Work to complete:
Where does the word "agent" occur in the data below? Copy each line that holds it.

=== Section Start ===

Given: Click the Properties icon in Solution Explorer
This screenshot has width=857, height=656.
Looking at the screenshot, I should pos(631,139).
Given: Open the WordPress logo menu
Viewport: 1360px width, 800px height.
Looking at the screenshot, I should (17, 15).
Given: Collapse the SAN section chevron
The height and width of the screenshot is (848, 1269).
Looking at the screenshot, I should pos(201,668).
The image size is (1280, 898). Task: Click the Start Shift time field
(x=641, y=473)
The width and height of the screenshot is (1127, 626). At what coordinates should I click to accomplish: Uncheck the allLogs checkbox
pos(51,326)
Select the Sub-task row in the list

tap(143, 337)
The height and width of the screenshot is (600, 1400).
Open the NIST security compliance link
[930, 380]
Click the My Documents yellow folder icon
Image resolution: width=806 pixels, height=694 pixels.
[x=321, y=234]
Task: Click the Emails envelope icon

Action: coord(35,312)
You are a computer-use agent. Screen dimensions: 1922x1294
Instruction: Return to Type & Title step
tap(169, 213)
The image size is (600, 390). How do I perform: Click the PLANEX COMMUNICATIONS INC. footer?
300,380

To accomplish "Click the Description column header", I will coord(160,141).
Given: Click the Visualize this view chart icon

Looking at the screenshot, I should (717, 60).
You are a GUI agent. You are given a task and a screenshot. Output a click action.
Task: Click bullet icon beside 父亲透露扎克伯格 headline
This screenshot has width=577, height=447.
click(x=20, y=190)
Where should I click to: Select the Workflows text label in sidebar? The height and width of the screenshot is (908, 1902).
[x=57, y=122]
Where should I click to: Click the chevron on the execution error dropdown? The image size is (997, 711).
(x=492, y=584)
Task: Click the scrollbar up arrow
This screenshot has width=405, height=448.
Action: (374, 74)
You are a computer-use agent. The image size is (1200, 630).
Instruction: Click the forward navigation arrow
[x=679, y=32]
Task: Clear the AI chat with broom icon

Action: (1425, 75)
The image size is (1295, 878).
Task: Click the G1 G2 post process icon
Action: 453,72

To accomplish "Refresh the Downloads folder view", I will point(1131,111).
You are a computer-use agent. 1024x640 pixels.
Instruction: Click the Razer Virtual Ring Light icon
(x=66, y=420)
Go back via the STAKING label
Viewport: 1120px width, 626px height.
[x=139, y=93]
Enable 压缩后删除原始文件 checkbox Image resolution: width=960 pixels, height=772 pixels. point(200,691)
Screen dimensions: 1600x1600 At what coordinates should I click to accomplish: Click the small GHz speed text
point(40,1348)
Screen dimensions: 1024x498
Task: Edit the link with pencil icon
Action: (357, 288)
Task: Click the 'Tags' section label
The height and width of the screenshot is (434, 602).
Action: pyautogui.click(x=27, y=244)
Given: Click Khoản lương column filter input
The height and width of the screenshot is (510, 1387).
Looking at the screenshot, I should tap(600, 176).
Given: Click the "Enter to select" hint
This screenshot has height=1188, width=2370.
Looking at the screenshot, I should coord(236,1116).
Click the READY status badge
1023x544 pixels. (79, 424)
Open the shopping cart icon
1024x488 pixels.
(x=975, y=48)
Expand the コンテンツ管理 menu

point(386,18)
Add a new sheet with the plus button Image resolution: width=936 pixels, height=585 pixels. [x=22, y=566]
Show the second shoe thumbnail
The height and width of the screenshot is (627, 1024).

=== Section End ===

Task answer:
You are a computer-use agent. Screen dimensions: 1922x1294
You are a GUI agent. You are given a task and a screenshot. Output a click action.
You are a computer-use agent. The image size is (1200, 630).
You are a computer-use agent. 1024x640 pixels.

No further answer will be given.